Il y a 6 mois, le NME annonçait l’arrivée de The Klaxons, le nouveau meilleur groupe du monde, et de la nu-rave. Mouvement sous entend plusieurs groupes. En voici un, les écossais de Shitdisco.
Kingdom of Fear, leur premier opus, est une petite cochonnerie. Le genre d’album carburant à fond pendant 40 minutes, première écoute presque indigeste et à la seconde, tiens donc, tout ou presque sonne comme des invitations à retourner sur le dancefloor, pour voir.
Alors bien sûr Shitdisco a presque tout bon au niveau coolitude : le son post-punk bien dans l’air du temps, l’énergie d’un hooligan imbibé et les refrains. Surtout.
L’ouverture « I know Kung-fu » est typiquement crétin mais irrésistible et mine de rien, les trois titres suivants ne sont que tubes : « Reactor party », « Disco blood » et l’infernal « 72 virgins ». Ce sont ces trois titres là qui donnent au disque un aspect addictif indéniable. Plus que le scandé et répétitif « Dream of Infinity » qui, malgré un relatif ennuie, réussit à fasciner sur la longueur. Chamanique ou répétitif ?
Kingdom of Fear fait montre avant tout d’une énergie superbe, à l’image de l’album des Klaxons, référence logique et immédiate, et, à l’instar de ce dernier malheureusement souffre sur la longueur d’un manque évident de subtilité et de son côté très oppresseur qui fait qu’on l’écoute toujours avec plaisir, mais rarement, et encore moins en rentrant du boulot.
Shitdisco fait sans surprise plus office de bande-son de soirées alcoolisées que de tourments internes mais l’album est assez intéressant et accrocheur, malgré des titres faiblards, pour qu’on s’intéresse à Shitdisco même lorsque le NME sera passé à autre chose. Un titre tel « Lover of the others » ne peut pas avoir été composé par des gens totalement dénué de talent.
En résumé, Shitdisco et son Kingdom of Fear est plus à écouter avec vos potes lors de soirées PES 2008 qu’en essayant de séduire Marie, la brunette en fac de lettres.

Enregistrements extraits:
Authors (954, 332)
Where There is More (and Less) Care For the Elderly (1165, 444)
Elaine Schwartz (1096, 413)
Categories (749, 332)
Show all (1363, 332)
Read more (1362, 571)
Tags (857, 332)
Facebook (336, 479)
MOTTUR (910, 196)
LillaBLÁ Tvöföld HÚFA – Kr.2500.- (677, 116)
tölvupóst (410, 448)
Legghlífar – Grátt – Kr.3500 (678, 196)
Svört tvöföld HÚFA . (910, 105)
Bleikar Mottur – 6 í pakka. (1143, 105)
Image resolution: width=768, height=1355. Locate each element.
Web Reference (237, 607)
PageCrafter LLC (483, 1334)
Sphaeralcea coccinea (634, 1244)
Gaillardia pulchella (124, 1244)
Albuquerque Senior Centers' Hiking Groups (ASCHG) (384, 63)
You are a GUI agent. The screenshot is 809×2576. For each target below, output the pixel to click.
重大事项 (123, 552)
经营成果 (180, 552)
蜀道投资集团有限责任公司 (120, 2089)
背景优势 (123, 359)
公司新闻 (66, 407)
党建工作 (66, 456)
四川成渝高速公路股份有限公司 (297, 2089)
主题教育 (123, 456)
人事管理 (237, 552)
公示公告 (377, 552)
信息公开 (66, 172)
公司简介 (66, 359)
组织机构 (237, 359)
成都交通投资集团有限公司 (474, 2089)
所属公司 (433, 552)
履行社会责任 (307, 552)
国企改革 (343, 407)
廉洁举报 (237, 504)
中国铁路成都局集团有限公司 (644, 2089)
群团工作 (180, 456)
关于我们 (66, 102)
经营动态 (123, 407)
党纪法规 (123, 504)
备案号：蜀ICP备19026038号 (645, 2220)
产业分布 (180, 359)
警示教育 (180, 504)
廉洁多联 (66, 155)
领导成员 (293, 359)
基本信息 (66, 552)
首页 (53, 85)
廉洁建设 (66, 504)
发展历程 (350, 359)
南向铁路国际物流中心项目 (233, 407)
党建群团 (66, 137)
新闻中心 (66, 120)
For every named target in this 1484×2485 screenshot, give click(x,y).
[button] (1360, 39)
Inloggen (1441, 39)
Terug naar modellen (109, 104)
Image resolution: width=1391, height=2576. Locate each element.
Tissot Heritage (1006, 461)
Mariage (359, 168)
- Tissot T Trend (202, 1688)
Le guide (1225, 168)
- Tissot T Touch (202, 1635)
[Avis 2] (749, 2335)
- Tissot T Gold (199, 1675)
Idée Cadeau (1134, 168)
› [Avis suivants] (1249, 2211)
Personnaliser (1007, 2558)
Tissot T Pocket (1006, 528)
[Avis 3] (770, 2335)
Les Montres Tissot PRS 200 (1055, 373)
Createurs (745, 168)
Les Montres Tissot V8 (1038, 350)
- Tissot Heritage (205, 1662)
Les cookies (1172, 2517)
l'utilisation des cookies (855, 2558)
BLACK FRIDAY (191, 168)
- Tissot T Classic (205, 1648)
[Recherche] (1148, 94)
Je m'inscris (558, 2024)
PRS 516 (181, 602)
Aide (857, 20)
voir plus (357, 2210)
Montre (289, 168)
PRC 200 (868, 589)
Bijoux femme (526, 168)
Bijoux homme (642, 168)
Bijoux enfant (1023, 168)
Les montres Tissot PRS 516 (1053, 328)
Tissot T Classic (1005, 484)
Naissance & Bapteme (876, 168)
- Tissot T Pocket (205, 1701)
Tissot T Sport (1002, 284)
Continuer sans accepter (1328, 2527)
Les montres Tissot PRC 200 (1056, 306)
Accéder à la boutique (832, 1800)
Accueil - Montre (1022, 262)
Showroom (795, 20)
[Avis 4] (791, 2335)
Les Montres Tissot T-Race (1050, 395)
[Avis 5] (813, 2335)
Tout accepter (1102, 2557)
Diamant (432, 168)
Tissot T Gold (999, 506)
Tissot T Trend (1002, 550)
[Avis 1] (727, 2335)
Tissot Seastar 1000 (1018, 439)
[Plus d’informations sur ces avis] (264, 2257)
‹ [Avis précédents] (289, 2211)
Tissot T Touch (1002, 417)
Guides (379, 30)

◆ **TÂCHES À FAIRE**
[a] Relevez tous les titres de chansons cités dans la critique de Kingdom of Fear.
[b] Traduisez en anglais cette phrase de la critique de Kingdom of Fear : « Ce sont ces trois titres là qui donnent au disque un aspect addictif indéniable. »
[c] Répondez à ces questions d'après la critique de Kingdom of Fear :
(i) De quel pays viennent les membres de Shitdisco ?
(ii) Pendant combien de minutes l'album carbure-t-il à fond ?
(iii) L'album de quel groupe sert de référence logique et immédiate ?

◆ **RÉPONSES**
[a]
« I know Kung-fu »
« Reactor party »
« Disco blood »
« 72 virgins »
« Dream of Infinity »
« Lover of the others »

[b] It is these three tracks that give the record an undeniable addictive quality.

[c]
(i) D'Écosse.
(ii) Pendant 40 minutes.
(iii) Des Klaxons.